How Celeste’s ‘Hear My Voice’ From ‘Trial of the Chicago 7’ Caught the Ear of Elton John

Celeste’s contribution to the Golden Globe-nominated song “Hear My Voice” started with WhatsApp messages recorded in her bathroom.

That’s just one of the revelations in a half-hour conversation with the U.K.’s latest singing sensation, her co-writer Daniel Pemberton and the legendary Sir Elton John, released today by “The Trial of the Chicago 7” distributor Netflix.

“Hear My Voice” concludes the Aaron Sorkin film about the controversial 1969 court case involving Tom Hayden (Eddie Redmayne), Abbie Hoffman (Sacha Baron Cohen) and other protestors caught up in the riots at the 1968 Democratic National Convention in Chicago.

The song is up for a Golden Globe on Sunday night and been short-listed for the Oscar song category. She also performed the song on last night’s “Late Show With Stephen Colbert” and it’s on the deluxe version of her album “Not Your Muse,” which debuted at no. 1 on the U.K. charts Jan. 29.

Sir Elton praised “Hear My Voice” as “a wistful kind of song about ‘what do we do now, where do we go from here.’ It was so beautiful to hear something so poignant after seeing something that set your emotions on fire.”

Celeste said that she had been “sitting at home during lockdown” last April when Pemberton, composer of the score for “Chicago 7,” messaged her about a possible collaboration. “Daniel and I just started speaking over text, and a little bit over the phone.

“He had already come up with the lyric ‘hear my voice’… and when I heard that from Daniel, I had more of an idea about how this song should feel, something written in the spirit of protest, run parallel to the key themes of this movie. So I started recording melodies and writing down bits of lyrics at home.

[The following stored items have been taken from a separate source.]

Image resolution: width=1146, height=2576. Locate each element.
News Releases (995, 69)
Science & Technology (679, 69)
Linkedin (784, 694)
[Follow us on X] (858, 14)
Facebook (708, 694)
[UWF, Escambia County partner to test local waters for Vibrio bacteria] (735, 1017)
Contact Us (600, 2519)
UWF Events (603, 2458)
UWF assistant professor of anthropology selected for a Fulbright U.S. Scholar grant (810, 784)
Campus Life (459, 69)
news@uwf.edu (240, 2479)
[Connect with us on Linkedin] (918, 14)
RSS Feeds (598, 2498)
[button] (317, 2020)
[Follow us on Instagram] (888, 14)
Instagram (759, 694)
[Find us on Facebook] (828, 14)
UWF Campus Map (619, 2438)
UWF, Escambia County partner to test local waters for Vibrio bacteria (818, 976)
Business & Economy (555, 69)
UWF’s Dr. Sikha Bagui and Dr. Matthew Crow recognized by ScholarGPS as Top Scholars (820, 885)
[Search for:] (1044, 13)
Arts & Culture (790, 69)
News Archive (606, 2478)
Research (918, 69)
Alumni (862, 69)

I literally recorded the first vocal in my bedroom and in my bathroom.”

Pemberton tells Variety that Sorkin’s first choice for an end-title song was the Beatles’ “Here Comes the Sun,” so he was “doing this slightly surreptitiously” in an effort to convince the writer-director that an original tune would be better (not to mention the likelihood that licensing a Beatles song would be prohibitively expensive).

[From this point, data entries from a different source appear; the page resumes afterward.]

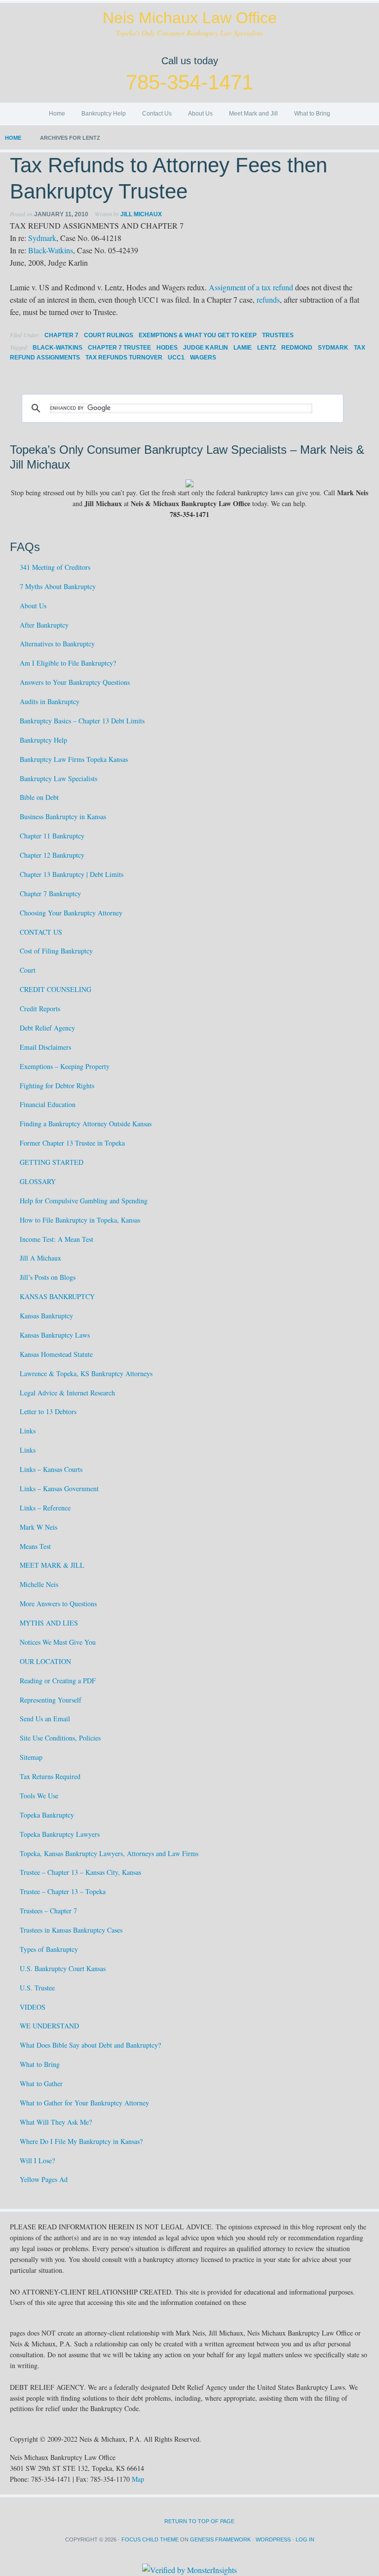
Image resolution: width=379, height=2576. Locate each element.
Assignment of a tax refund (251, 287)
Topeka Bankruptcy (47, 1815)
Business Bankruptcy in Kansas (63, 816)
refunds (268, 299)
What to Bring (312, 113)
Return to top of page (199, 2521)
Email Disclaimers (45, 1047)
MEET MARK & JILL (52, 1565)
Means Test (35, 1546)
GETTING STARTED (51, 1162)
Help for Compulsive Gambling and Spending (84, 1200)
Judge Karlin (205, 347)
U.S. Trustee (37, 1987)
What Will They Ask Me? (56, 2122)
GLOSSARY (38, 1181)
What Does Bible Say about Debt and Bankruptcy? (90, 2045)
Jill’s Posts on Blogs (48, 1277)
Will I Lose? (37, 2160)
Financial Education (48, 1104)
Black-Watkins (50, 250)
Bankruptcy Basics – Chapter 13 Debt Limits (82, 720)
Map (138, 2479)
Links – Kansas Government (59, 1488)
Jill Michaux (141, 214)
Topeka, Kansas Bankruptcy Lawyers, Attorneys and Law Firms (109, 1853)
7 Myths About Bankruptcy (58, 586)
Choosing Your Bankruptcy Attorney (71, 912)
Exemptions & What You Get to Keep (198, 335)
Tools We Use (39, 1795)
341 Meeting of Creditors (55, 567)
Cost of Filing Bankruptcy (56, 950)
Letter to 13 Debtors (48, 1411)
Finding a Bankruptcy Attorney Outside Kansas (86, 1123)
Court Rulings (108, 335)
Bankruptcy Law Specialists (58, 778)
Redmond (296, 347)
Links (28, 1430)
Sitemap (31, 1757)
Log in (305, 2539)
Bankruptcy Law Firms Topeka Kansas (74, 759)
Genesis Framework (220, 2539)
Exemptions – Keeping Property (65, 1066)
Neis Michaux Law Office (190, 18)
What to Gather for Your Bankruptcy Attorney (84, 2102)
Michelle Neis (39, 1584)
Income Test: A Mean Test (56, 1239)
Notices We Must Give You (58, 1642)
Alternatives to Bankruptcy (57, 643)
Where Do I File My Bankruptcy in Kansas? (81, 2141)
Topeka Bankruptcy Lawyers (60, 1834)
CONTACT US (41, 932)
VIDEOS (32, 2007)
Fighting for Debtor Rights (57, 1085)
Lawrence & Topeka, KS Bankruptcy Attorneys (86, 1373)
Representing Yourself (50, 1699)
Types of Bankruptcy (49, 1949)
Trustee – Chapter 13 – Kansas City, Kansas (80, 1872)
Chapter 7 (61, 335)
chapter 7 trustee (119, 347)
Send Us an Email (45, 1718)
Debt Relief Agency (47, 1027)
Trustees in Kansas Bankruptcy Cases (71, 1930)
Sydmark (42, 238)
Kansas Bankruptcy (46, 1315)
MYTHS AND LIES (49, 1622)
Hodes (167, 347)
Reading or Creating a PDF (58, 1680)
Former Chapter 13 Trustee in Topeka (72, 1143)
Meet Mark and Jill (253, 113)
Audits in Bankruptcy (49, 701)
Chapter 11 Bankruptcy (52, 835)
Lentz (266, 347)
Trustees (278, 335)
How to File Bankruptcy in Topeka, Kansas (80, 1220)
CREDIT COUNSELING (55, 989)
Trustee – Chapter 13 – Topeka (63, 1891)
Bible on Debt (39, 797)
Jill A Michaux (40, 1258)
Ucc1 (176, 357)
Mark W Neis (38, 1527)
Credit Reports (40, 1008)
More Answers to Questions (58, 1603)
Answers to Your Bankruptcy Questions (75, 682)
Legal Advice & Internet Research (67, 1392)
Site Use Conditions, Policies (60, 1738)
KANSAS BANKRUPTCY (57, 1296)
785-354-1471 (189, 82)
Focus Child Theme (150, 2539)
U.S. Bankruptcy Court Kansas (63, 1968)
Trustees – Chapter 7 (48, 1910)
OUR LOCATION (45, 1661)
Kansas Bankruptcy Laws (55, 1335)
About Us (200, 113)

“We were so locked down, people couldn’t even go to Celeste’s house to record, so the first [versions] were WhatsApp messages recorded in the bathroom, which weren’t of the high technical standards we needed,” he quips in the Netflix video.

“I found that something I could really relate to, find myself within this piece of music and within the story,” Celeste said, “was the feeling of frustration in seeing that injustice which you still see playing out in today’s society in many different ways. That’s how I found my way in, and connected to my own emotion within all of that.”

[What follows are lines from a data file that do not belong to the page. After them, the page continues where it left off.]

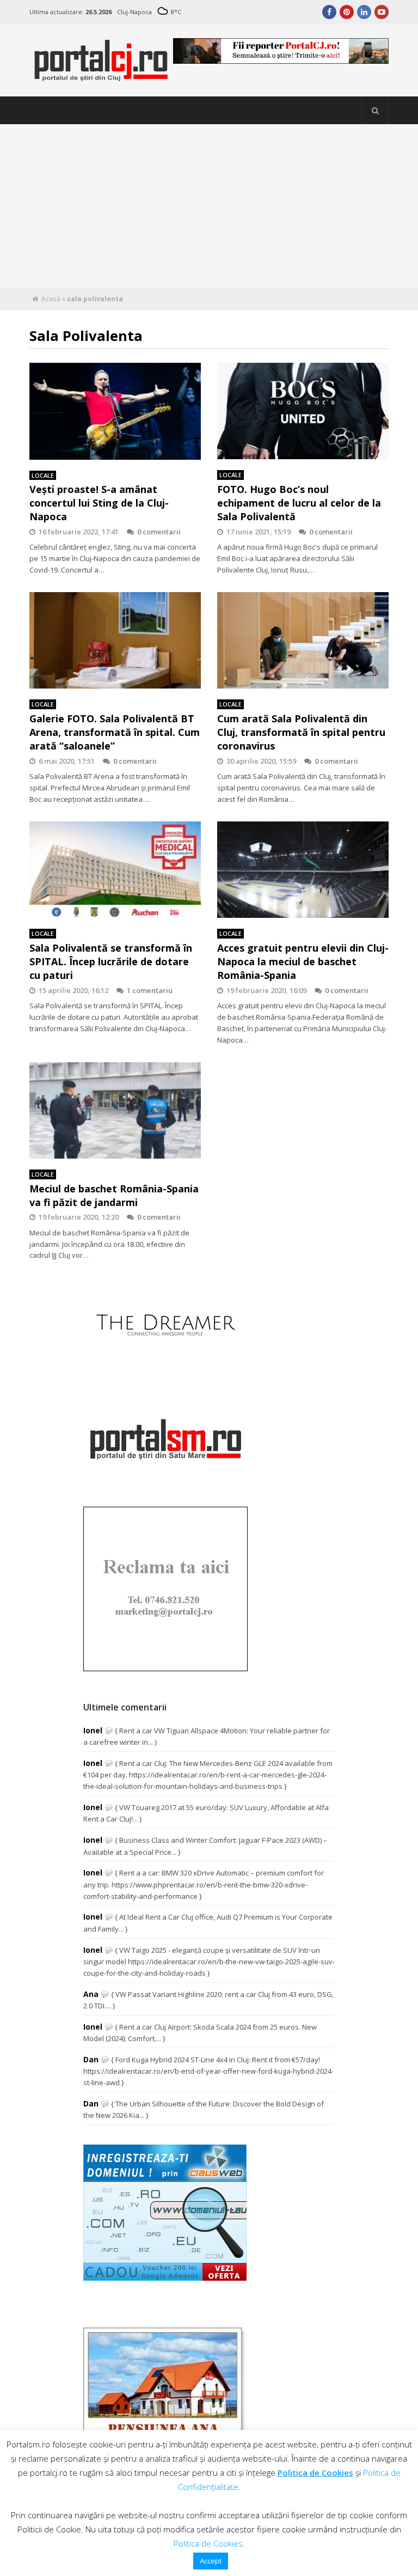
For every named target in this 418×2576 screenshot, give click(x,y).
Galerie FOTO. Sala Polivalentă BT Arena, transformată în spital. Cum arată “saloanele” (114, 732)
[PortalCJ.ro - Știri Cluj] (101, 76)
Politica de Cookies (315, 2472)
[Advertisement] (209, 206)
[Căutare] (375, 110)
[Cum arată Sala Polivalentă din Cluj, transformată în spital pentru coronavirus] (303, 640)
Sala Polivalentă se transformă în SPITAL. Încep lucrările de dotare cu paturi (110, 961)
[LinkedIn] (364, 12)
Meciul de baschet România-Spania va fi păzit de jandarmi (114, 1195)
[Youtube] (381, 12)
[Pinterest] (347, 12)
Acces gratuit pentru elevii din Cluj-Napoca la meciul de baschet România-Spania (303, 961)
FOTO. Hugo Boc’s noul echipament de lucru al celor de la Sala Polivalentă (299, 503)
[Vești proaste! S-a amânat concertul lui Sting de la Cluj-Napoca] (115, 411)
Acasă (50, 298)
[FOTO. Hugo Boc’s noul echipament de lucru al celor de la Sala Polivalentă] (303, 411)
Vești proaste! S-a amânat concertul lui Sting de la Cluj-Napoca (99, 503)
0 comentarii (159, 532)
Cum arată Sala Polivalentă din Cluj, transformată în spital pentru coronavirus (301, 732)
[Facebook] (329, 12)
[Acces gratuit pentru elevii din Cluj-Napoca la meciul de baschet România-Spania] (303, 869)
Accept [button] (211, 2561)
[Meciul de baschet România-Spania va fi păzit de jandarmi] (115, 1110)
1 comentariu (150, 990)
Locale (43, 475)
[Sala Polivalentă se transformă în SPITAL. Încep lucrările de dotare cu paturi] (115, 869)
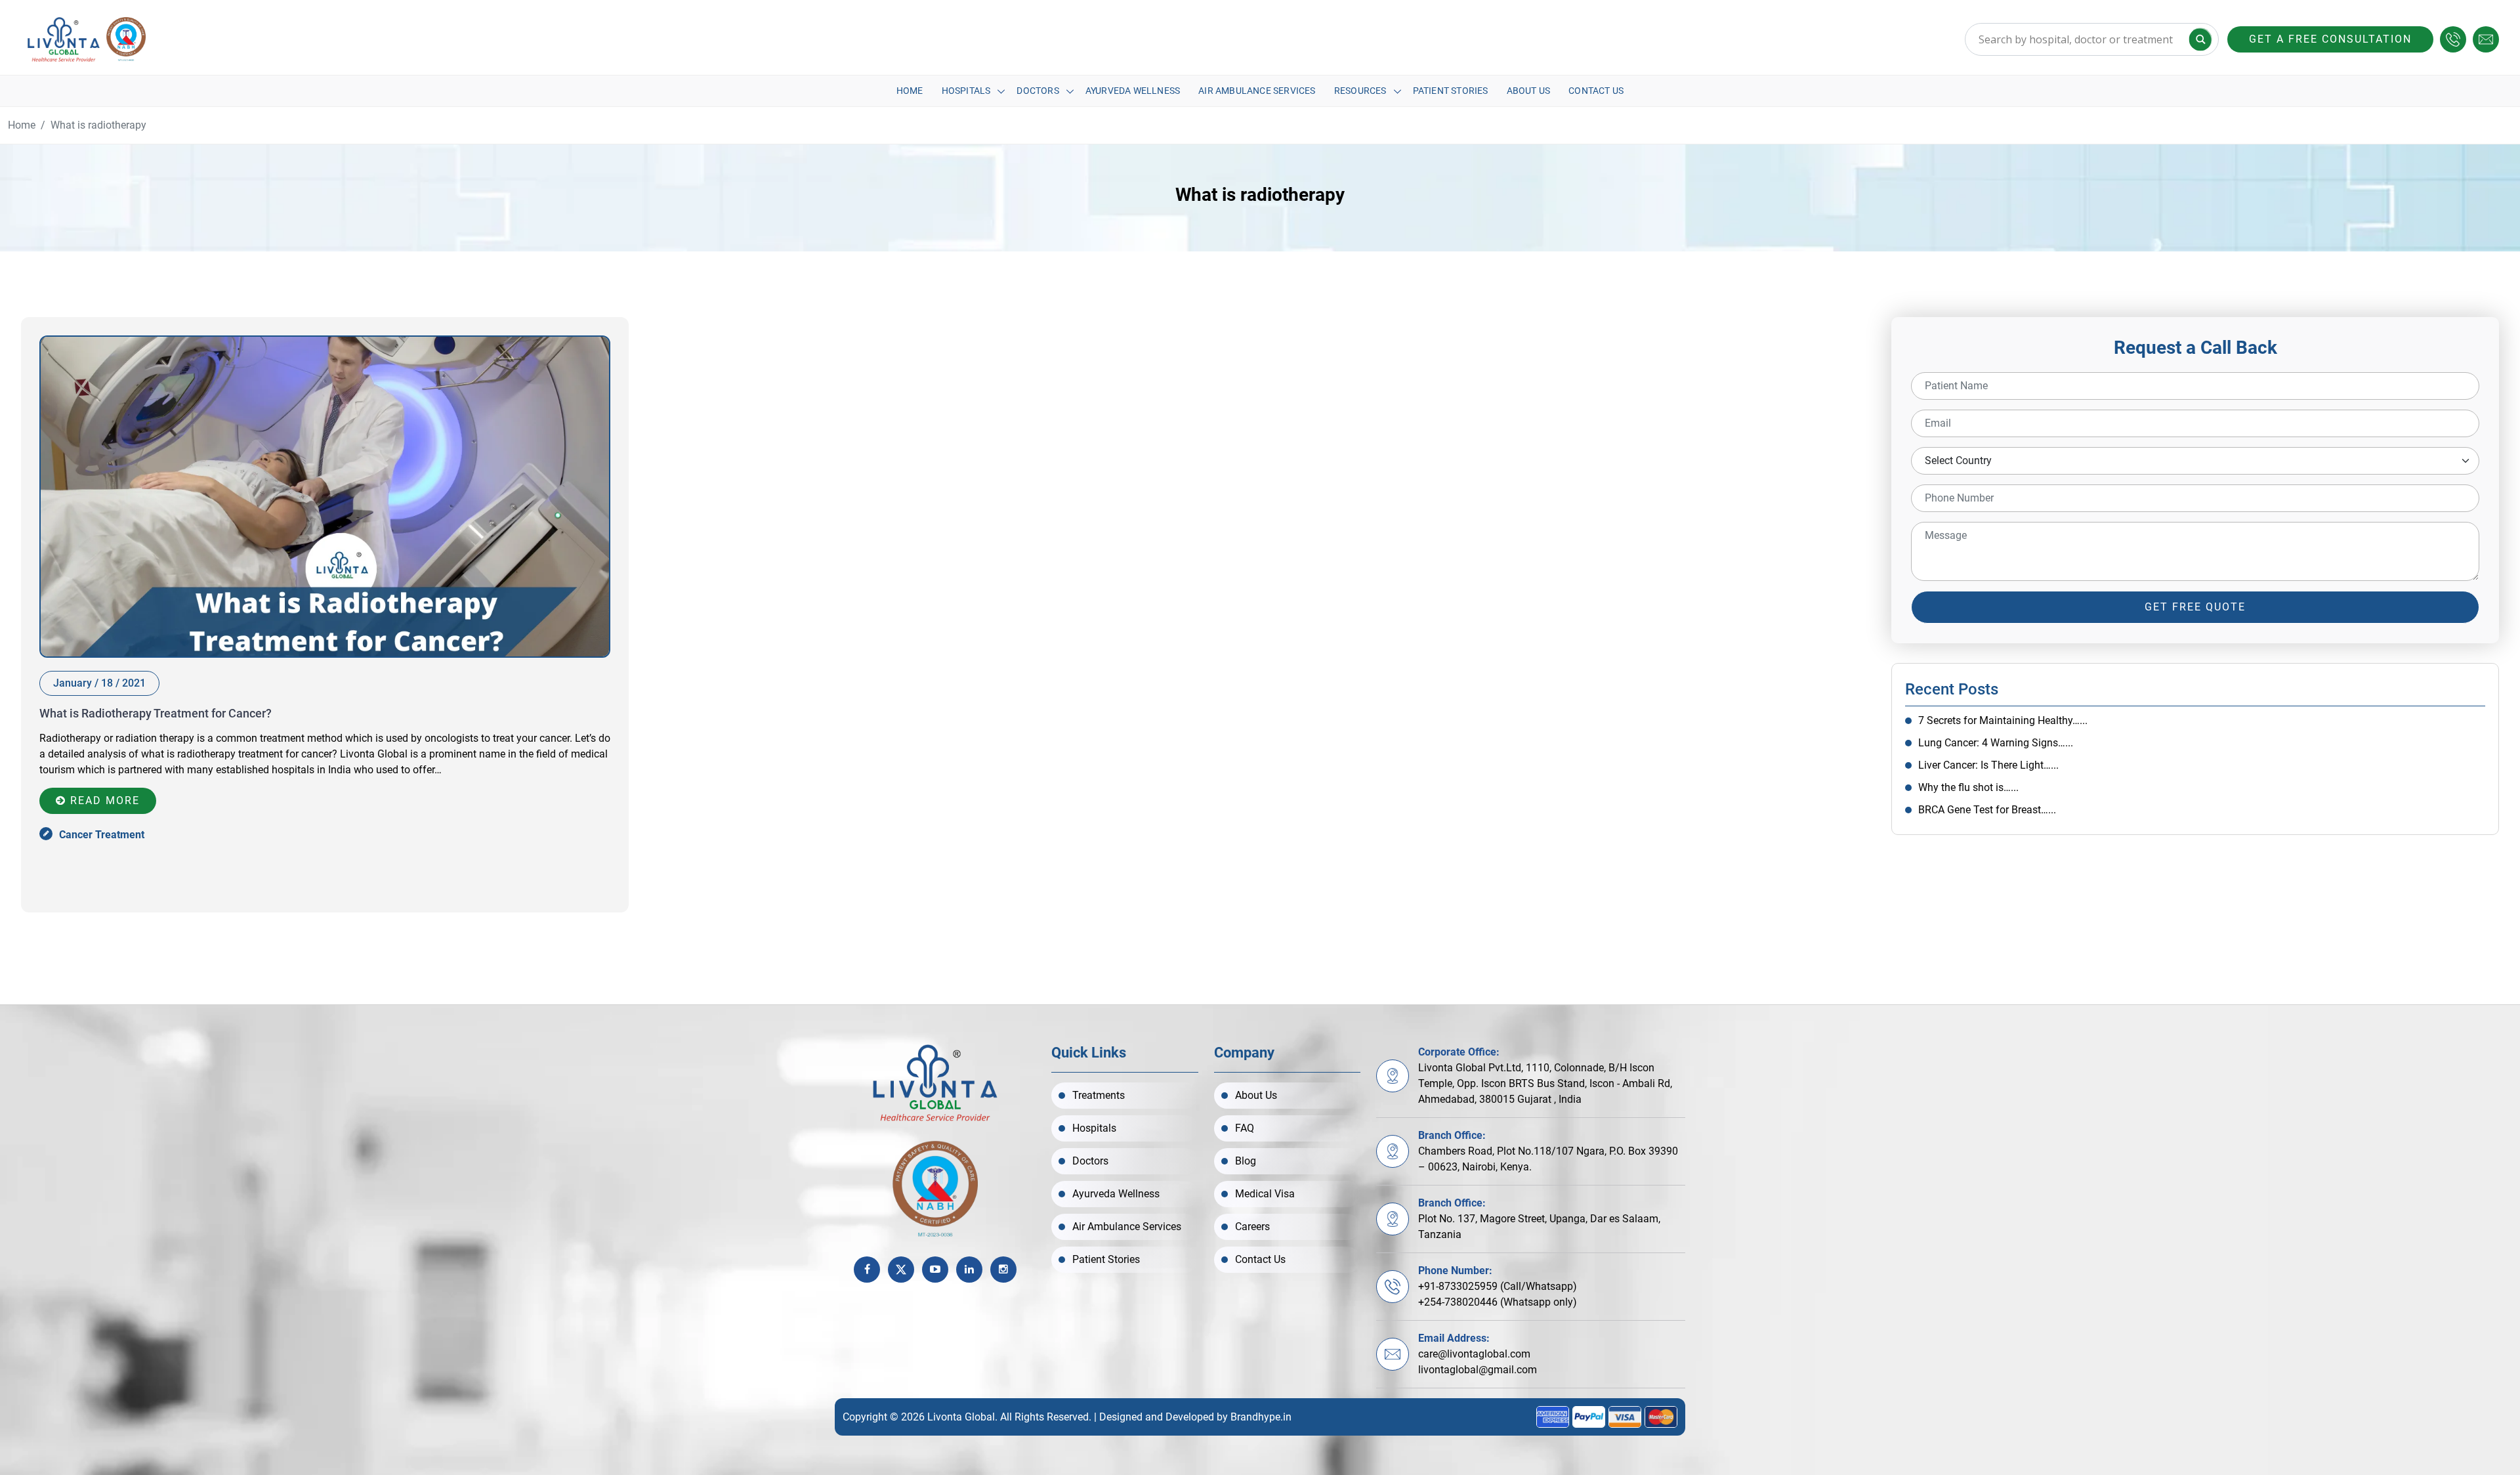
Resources (1360, 90)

For Pemberton (pictured below with Celeste), “it was trying to encapsulate the film into a really simple idea. Why do people protest? Because they’re not being heard. Because no one’s listening to them, and they want to be heard.” Sorkin, he added, “wanted there to be a sense of hope and optimism that would actually empower people, rather than just feel we can’t beat the system.

“We were writing, going back and forth with it,” Pemberton said of the process with Celeste, “and by the time we finished it, the world around us had changed.”

“It started happening in front of us,” Celeste said. “We saw people take to the streets. This is probably the first time I’ve ever written a song so direct… that speaks about that subject in such a direct manner.”

Pemberton and Celeste recorded the conversation on Friday in Abbey Road after filming their “Late Show” segment. Pemberton’s new arrangement featured a 20-piece string section and was based on the finale of his score. The composer could be seen playing piano in the four-minute segment.